Segment Start: PROVIDED DATA

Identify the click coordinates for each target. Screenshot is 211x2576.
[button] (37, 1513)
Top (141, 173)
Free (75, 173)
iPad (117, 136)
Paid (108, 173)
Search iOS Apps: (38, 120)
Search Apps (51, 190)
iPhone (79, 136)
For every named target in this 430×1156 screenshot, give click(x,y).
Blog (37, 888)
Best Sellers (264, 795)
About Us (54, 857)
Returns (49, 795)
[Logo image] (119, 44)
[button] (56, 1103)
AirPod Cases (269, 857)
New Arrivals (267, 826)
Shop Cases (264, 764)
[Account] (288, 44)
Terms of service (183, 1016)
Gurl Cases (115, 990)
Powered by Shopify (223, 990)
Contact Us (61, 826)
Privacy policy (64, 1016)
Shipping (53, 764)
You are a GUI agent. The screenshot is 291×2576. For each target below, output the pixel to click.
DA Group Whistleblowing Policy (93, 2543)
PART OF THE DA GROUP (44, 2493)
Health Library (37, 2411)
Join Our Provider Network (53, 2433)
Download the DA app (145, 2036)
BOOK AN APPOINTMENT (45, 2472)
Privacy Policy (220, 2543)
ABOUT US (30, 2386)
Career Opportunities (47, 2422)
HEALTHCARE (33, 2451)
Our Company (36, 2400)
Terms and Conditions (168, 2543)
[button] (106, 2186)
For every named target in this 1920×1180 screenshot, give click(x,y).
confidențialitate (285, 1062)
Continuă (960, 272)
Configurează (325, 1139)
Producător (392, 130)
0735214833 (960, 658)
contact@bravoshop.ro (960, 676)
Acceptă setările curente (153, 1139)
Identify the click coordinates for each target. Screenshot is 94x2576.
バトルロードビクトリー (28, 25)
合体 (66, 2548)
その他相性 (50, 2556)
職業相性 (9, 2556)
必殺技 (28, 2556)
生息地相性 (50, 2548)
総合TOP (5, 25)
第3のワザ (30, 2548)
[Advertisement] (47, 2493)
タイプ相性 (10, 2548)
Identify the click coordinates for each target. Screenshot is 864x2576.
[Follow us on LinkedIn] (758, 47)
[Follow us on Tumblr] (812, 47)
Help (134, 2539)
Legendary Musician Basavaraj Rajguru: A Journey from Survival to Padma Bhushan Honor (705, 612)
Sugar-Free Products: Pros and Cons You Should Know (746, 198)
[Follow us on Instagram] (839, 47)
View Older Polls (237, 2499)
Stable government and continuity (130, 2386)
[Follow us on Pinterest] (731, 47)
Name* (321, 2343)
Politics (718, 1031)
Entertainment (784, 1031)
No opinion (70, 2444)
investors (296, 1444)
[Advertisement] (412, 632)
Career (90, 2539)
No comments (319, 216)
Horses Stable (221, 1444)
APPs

Segment End: PROVIDED DATA

■ **ACTIVITY**
Return the full listing unchanged.

■ **ANSWER SPACE**
Identify the click coordinates for each target. Screenshot is 211x2576.
[button] (37, 1513)
Top (141, 173)
Free (75, 173)
iPad (117, 136)
Paid (108, 173)
Search iOS Apps: (38, 120)
Search Apps (51, 190)
iPhone (79, 136)
For every named target in this 430×1156 screenshot, give click(x,y).
Blog (37, 888)
Best Sellers (264, 795)
About Us (54, 857)
Returns (49, 795)
[Logo image] (119, 44)
[button] (56, 1103)
AirPod Cases (269, 857)
New Arrivals (267, 826)
Shop Cases (264, 764)
[Account] (288, 44)
Terms of service (183, 1016)
Gurl Cases (115, 990)
Powered by Shopify (223, 990)
Contact Us (61, 826)
Privacy policy (64, 1016)
Shipping (53, 764)
You are a GUI agent. The screenshot is 291×2576. For each target below, output the pixel to click.
DA Group Whistleblowing Policy (93, 2543)
PART OF THE DA GROUP (44, 2493)
Health Library (37, 2411)
Join Our Provider Network (53, 2433)
Download the DA app (145, 2036)
BOOK AN APPOINTMENT (45, 2472)
Privacy Policy (220, 2543)
ABOUT US (30, 2386)
Career Opportunities (47, 2422)
HEALTHCARE (33, 2451)
Our Company (36, 2400)
Terms and Conditions (168, 2543)
[button] (106, 2186)
For every named target in this 1920×1180 screenshot, give click(x,y).
confidențialitate (285, 1062)
Continuă (960, 272)
Configurează (325, 1139)
Producător (392, 130)
0735214833 (960, 658)
contact@bravoshop.ro (960, 676)
Acceptă setările curente (153, 1139)
Identify the click coordinates for each target. Screenshot is 94x2576.
バトルロードビクトリー (28, 25)
合体 (66, 2548)
その他相性 (50, 2556)
職業相性 (9, 2556)
必殺技 (28, 2556)
生息地相性 (50, 2548)
総合TOP (5, 25)
第3のワザ (30, 2548)
[Advertisement] (47, 2493)
タイプ相性 (10, 2548)
Identify the click coordinates for each target. Screenshot is 864x2576.
[Follow us on LinkedIn] (758, 47)
[Follow us on Tumblr] (812, 47)
Help (134, 2539)
Legendary Musician Basavaraj Rajguru: A Journey from Survival to Padma Bhushan Honor (705, 612)
Sugar-Free Products: Pros and Cons You Should Know (746, 198)
[Follow us on Instagram] (839, 47)
View Older Polls (237, 2499)
Stable government and continuity (130, 2386)
[Follow us on Pinterest] (731, 47)
Name* (321, 2343)
Politics (718, 1031)
Entertainment (784, 1031)
No opinion (70, 2444)
investors (296, 1444)
[Advertisement] (412, 632)
Career (90, 2539)
No comments (319, 216)
Horses Stable (221, 1444)
APPs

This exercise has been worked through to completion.